• _Directive A_:
Reproduce the listing word for word, from its first line down to the line containing "Looking at the screenshot, I should (661, 477).", including both of those lines.

• _Supplied text_:
= = = = = = =

# Where I Ride



## Vidaloco (Sep 14, 2007)

Thats just gorgous Dumas! The grass looks so lush and green. I love Arkansas  Thanks for sharing.


----------



## Dumas'_Grrrl (Apr 2, 2008)

You are welcome! :wink: I LOVE it here! Whenever I thought of Arkansas I always thought, "paddle faster, I hear banjos" :shock: 

It truely is a beautiful state full of some really great people! I am proud to live here.


----------



## PoptartShop (Jul 25, 2010)

Wow, that's beautiful. Lovely scenary, so big!!


----------



## appylover31803 (Sep 18, 2007)

*jaw drops* You get to ride on all of that? :shock: *faints*

Oh how i would love to be able to do that!

Gorgeous property you have there Dumas!


----------



## Dumas'_Grrrl (Apr 2, 2008)

LOL... Thanks! *smelling salts for appy* :wink:


----------



## KANSAS_TWISTER (Feb 23, 2007)

is that fuzz buster on your dash???? didn't know cow's could estemate speed!!!, that is really pretty ground to ride on.....every thing here is flat in kansas


----------



## ColleenT (Apr 5, 2007)

i'm jealous. We are dealing with NYC and NJ moving in and taking all the land, so i actually would LOVE to live where the "Hillbillies" live. As long as i can live on some nice land like that.


----------



## Dumas'_Grrrl (Apr 2, 2008)

KANSAS_TWISTER said:


> is that fuzz buster on your dash???? didn't know cow's could estemate speed!!!, that is really pretty ground to ride on.....every thing here is flat in kansas


You would be surprized how fast you can get MOOving on the land! :roll: :lol: :lol: :lol: 

Actually it is a heater that you can plug into the cigarette lighter, the defroster doesn't do a very good job in our old farm truck anymore. :wink:


----------



## Dumas'_Grrrl (Apr 2, 2008)

ColleenT said:


> i'm jealous. We are dealing with NYC and NJ moving in and taking all the land, so i actually would LOVE to live where the "Hillbillies" live. As long as i can live on some nice land like that.


I have to admit the I used to try to steer away for the "hillbillies"  Turns out they are really just super down to earth people that appreciate how "simple" life can really be and what is and isn't important. I'm becoming one slowly and surely  and I'm really ok with it! I have totally given up on "keeping up with the Jones" ! I care more about who i am than what I have!  

My hubby keeps giving me a hard time when I say "Bill" sometimes it comes out "BieeeLL" lol


----------



## KANSAS_TWISTER (Feb 23, 2007)

yeah i cring when the joneses get a new tractor!!!!........my husband is like a kid in a candy store when he goes to farm auctions.


----------



## americancowgurl31391 (Jul 9, 2007)

wow...very pretty. Although i don't know if my horse would actually go anywhere with all that green grass...It would be hard to get his head up. Wow you could take an all day ride on all that land!!


----------



## Dumas'_Grrrl (Apr 2, 2008)

Twister has been a naughty boy a time or two or seven :x he will reach down and swipe a bite of grass. then look at you over his shoulder like "what did I do?" at least he keeps walking.  He is a work in progress tho. :lol: :lol: :lol:


----------

= = = = = = =

• _Data section_:
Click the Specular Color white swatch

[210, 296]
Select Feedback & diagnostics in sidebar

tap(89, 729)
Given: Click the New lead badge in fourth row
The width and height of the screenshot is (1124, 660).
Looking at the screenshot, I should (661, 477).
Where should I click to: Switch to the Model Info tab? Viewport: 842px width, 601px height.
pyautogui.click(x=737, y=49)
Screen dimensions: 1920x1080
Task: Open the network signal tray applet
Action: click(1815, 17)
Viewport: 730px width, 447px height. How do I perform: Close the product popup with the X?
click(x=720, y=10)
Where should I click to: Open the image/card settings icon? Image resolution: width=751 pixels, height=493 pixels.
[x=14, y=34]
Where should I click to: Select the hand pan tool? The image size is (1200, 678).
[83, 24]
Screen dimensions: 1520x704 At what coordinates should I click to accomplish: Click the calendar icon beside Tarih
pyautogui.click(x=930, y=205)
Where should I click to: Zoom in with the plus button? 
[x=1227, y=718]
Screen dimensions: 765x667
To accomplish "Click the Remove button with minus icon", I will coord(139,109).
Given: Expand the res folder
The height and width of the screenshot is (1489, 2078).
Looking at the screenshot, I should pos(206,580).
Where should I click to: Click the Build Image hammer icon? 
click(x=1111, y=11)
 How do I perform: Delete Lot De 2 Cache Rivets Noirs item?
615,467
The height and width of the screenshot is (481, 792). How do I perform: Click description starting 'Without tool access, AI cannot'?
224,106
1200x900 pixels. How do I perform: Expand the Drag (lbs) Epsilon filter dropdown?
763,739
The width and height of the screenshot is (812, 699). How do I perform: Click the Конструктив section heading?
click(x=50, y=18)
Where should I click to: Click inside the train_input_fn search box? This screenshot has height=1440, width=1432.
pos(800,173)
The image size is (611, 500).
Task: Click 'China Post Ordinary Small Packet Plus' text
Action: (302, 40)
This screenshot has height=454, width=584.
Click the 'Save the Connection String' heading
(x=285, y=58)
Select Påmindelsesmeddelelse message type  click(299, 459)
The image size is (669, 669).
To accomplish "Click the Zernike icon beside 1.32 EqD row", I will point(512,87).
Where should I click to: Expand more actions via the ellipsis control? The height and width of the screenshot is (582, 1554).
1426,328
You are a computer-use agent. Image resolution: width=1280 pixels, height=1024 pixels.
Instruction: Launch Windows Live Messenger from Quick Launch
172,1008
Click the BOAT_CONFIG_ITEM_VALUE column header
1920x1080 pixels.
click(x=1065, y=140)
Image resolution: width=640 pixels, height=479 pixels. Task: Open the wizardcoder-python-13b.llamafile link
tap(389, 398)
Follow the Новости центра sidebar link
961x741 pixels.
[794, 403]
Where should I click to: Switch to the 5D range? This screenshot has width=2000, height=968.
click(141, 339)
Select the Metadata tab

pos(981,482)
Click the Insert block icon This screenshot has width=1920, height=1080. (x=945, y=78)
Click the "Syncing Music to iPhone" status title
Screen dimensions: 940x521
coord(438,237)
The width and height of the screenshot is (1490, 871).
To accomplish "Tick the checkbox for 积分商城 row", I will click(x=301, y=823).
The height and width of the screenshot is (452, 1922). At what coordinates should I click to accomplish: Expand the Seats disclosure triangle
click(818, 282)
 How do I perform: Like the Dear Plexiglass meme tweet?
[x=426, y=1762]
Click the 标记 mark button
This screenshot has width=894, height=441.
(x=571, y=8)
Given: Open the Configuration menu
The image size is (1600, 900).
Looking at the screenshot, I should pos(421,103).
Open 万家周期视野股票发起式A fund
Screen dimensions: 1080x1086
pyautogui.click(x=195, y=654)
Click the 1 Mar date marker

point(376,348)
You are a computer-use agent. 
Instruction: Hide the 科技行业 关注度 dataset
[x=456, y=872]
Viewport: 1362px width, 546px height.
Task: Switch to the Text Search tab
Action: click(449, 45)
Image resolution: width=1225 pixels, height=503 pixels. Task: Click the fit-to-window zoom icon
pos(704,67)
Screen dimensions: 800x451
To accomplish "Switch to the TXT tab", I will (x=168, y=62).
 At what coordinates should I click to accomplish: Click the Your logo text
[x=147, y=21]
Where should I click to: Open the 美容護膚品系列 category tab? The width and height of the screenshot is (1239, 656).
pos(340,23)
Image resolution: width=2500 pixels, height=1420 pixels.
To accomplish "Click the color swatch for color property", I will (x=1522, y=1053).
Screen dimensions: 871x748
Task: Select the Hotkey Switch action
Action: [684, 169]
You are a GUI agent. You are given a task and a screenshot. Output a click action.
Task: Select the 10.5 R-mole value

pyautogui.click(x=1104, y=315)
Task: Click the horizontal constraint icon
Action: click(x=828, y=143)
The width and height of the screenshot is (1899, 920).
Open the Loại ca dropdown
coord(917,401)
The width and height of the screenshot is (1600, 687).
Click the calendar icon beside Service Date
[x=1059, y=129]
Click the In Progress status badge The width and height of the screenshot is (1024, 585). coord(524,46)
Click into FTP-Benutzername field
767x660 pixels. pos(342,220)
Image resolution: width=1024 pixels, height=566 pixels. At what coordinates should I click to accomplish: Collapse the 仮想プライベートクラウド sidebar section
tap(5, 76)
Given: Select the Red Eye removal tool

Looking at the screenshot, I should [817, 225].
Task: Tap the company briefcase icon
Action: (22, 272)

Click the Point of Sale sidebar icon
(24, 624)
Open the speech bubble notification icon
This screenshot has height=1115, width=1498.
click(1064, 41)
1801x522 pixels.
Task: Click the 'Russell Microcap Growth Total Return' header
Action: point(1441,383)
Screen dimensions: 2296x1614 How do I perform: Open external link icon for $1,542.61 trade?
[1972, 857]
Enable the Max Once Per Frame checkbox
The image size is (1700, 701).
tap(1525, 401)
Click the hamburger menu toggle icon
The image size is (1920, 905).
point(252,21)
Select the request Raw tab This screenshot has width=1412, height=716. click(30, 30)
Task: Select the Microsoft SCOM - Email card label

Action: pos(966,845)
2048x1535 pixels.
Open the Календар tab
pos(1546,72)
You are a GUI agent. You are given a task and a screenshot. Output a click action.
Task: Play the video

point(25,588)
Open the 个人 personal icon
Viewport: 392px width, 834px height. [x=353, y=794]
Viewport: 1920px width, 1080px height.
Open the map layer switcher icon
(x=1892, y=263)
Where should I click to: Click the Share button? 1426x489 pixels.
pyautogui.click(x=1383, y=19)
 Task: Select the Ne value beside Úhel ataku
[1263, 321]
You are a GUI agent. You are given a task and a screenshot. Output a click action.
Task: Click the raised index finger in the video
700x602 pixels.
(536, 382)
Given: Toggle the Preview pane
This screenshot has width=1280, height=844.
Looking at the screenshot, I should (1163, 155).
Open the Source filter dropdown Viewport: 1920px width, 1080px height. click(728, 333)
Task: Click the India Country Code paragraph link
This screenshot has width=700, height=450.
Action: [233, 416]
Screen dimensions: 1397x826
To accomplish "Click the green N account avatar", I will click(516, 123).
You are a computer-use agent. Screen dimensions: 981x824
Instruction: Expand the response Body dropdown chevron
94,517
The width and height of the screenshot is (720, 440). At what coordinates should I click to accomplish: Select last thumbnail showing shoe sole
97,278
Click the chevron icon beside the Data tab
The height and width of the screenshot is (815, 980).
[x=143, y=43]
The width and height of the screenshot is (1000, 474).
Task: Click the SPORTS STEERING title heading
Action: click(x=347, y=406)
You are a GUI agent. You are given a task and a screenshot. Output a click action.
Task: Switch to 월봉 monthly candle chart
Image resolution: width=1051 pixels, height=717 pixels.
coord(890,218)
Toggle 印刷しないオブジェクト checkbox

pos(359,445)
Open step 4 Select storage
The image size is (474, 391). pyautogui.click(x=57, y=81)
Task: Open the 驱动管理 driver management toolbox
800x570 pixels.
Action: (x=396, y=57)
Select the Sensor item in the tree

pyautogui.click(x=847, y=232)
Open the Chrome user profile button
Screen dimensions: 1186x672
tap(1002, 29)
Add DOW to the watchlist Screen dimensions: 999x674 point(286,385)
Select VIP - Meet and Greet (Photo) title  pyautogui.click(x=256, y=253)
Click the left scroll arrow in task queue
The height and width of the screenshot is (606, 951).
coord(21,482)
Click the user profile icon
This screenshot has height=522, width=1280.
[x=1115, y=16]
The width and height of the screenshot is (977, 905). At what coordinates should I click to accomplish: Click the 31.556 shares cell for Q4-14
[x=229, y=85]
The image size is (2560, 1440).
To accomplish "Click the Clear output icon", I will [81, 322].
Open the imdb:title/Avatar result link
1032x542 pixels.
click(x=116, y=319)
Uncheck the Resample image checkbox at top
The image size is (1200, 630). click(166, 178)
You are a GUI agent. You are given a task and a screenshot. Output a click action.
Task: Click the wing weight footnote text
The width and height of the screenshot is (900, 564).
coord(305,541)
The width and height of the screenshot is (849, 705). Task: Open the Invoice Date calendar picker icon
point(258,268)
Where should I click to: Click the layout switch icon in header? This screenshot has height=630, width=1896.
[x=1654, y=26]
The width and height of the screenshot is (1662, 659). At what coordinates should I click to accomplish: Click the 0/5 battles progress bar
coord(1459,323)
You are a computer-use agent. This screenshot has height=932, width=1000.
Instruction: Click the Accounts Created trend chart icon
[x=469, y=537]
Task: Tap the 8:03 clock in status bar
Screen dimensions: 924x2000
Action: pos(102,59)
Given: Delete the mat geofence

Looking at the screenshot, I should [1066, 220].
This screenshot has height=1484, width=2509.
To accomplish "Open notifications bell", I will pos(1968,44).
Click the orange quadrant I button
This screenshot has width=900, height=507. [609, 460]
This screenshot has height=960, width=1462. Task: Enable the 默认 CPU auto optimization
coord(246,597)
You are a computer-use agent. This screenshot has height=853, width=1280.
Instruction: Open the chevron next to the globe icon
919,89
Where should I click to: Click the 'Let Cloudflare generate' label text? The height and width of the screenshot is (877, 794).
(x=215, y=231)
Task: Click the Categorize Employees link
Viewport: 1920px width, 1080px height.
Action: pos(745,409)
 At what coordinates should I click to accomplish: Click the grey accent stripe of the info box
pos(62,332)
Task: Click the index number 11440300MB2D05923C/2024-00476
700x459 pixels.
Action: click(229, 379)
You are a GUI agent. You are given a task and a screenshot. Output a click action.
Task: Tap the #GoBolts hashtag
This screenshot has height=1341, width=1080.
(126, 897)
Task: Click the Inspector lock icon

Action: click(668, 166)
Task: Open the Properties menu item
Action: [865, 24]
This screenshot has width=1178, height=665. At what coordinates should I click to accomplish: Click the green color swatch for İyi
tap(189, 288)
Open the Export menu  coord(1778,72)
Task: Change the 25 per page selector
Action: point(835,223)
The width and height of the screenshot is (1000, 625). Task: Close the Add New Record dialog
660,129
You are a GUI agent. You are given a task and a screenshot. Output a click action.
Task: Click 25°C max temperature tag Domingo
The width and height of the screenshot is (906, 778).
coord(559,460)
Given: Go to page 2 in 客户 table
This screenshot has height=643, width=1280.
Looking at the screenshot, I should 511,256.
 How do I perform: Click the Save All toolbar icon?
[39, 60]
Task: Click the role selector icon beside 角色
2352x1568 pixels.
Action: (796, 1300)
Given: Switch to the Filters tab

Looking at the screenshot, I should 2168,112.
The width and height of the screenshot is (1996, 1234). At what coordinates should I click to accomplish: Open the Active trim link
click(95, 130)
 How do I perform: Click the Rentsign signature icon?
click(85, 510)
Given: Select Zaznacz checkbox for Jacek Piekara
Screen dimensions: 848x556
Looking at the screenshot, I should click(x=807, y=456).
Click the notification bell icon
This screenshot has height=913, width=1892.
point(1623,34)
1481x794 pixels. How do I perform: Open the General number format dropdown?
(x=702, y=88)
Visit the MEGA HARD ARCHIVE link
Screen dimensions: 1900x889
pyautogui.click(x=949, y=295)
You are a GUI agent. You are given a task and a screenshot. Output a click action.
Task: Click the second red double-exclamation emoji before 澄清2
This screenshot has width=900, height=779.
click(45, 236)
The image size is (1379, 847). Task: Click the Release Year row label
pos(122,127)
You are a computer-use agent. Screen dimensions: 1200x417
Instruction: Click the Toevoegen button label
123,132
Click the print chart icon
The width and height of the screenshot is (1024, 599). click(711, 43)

= = = = = = =

• _Directive B_:
In the forum thread about riding in Arkansas, what does Dumas'_Grrrl say the device on the truck's dash actually is, and why is it there?

• _Exercise result A_:
Click the Specular Color white swatch

[210, 296]
Select Feedback & diagnostics in sidebar

tap(89, 729)
Given: Click the New lead badge in fourth row
The width and height of the screenshot is (1124, 660).
Looking at the screenshot, I should (661, 477).

• _Exercise result B_:
It is a heater that plugs into the cigarette lighter, not a fuzz buster. It is there because the defroster in their old farm truck no longer does a very good job.